RECORDS FOR THE TASK.
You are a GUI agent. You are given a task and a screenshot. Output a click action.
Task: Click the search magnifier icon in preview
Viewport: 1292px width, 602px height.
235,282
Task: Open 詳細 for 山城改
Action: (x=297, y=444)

AIM OF THE EXERCISE.
Can you copy out every one of the items above, line for line, with no changes?

TASK RESPONSE.
You are a GUI agent. You are given a task and a screenshot. Output a click action.
Task: Click the search magnifier icon in preview
Viewport: 1292px width, 602px height.
235,282
Task: Open 詳細 for 山城改
Action: (x=297, y=444)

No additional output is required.